Failing to put forth all documents during discovery or withholding the same is a condemnable practice. In Cheung Wei Man Vivien v Centaline Property Agency [2006] HKCU 2085, the Hong Kong Court of First Instance stated as follows:

[28] The Plaintiffs had attempted to explain the late discovery as a tactical move to expose what they perceived to be the lies of the Defendants. It was a deliberate decision and regrettably a solicitor was said to be involved. In my judgment, this is not an acceptable excuse. Concealment of documents would not assist the court in making a fair assessment of a witness. A party is entitled to conduct litigation on the basis that his opponent gives proper discovery as required by the rules.

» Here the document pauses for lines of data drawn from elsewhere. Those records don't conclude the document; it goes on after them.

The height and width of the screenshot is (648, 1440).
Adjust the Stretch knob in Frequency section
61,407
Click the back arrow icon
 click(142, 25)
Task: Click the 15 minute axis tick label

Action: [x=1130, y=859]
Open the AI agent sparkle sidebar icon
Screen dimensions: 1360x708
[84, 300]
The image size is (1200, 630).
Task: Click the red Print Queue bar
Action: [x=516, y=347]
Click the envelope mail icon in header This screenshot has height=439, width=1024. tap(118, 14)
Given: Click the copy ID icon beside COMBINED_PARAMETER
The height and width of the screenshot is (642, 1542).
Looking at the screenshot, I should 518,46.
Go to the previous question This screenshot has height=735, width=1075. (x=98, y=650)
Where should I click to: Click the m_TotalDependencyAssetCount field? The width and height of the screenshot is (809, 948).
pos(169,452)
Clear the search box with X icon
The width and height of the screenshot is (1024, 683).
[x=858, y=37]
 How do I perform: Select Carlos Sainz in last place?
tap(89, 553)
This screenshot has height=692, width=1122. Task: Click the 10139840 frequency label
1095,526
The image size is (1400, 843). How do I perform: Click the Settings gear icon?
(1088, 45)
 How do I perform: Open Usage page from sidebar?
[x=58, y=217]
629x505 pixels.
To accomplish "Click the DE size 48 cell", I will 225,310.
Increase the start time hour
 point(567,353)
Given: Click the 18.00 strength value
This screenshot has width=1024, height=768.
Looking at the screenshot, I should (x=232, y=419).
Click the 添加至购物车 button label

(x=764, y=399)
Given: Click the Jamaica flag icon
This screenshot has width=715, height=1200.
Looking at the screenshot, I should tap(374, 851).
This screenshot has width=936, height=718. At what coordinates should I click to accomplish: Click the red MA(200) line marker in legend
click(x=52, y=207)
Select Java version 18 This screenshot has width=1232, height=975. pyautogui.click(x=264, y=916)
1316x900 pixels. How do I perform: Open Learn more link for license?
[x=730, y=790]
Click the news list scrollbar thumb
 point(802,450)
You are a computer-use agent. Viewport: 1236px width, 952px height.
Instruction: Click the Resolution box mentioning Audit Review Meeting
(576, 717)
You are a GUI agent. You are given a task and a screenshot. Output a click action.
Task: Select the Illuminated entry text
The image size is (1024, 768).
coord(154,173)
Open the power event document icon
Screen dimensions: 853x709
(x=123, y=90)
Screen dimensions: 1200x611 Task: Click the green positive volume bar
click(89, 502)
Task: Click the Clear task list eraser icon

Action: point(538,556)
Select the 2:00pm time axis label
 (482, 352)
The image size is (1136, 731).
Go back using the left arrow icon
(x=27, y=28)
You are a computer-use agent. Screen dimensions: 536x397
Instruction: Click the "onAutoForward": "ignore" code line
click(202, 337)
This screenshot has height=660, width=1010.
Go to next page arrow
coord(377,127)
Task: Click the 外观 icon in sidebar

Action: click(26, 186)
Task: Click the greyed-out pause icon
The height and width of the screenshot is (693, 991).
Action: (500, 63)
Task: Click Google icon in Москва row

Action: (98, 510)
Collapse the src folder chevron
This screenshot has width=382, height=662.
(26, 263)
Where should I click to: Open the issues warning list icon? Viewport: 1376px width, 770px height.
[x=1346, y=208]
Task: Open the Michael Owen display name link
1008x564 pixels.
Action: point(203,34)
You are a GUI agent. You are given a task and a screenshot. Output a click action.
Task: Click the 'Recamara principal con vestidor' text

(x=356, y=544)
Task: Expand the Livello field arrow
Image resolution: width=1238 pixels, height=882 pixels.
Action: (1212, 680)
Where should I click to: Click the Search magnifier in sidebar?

All litigants and those advising them should familiarize themselves with the duty relating to discovery. Any forensic manoeuvre that smacks of ambush has no place in modern litigation and this court will not hesitate in voicing a strong disapproval for such conduct. A witness should have the chance to consider the relevant documents before he reduces his evidence into witness statement. The duty of discovery requires full discovery being given and withholding materials with a view to gain some forensic advantage in terms of trapping the opponents is an abuse of process. This court must take a firm stance to discourage such improper conduct of litigation.

CONCLUSION

Discovery is an integral process in any trial and should be utilised from the get-go. This holds especially true for high-value contentious disputes where serious issues are at stake.


Failing to apply for discovery is akin to failing to prepare for war; it results in a Pyrrhic victory at best and litigious hara-kiri at worst.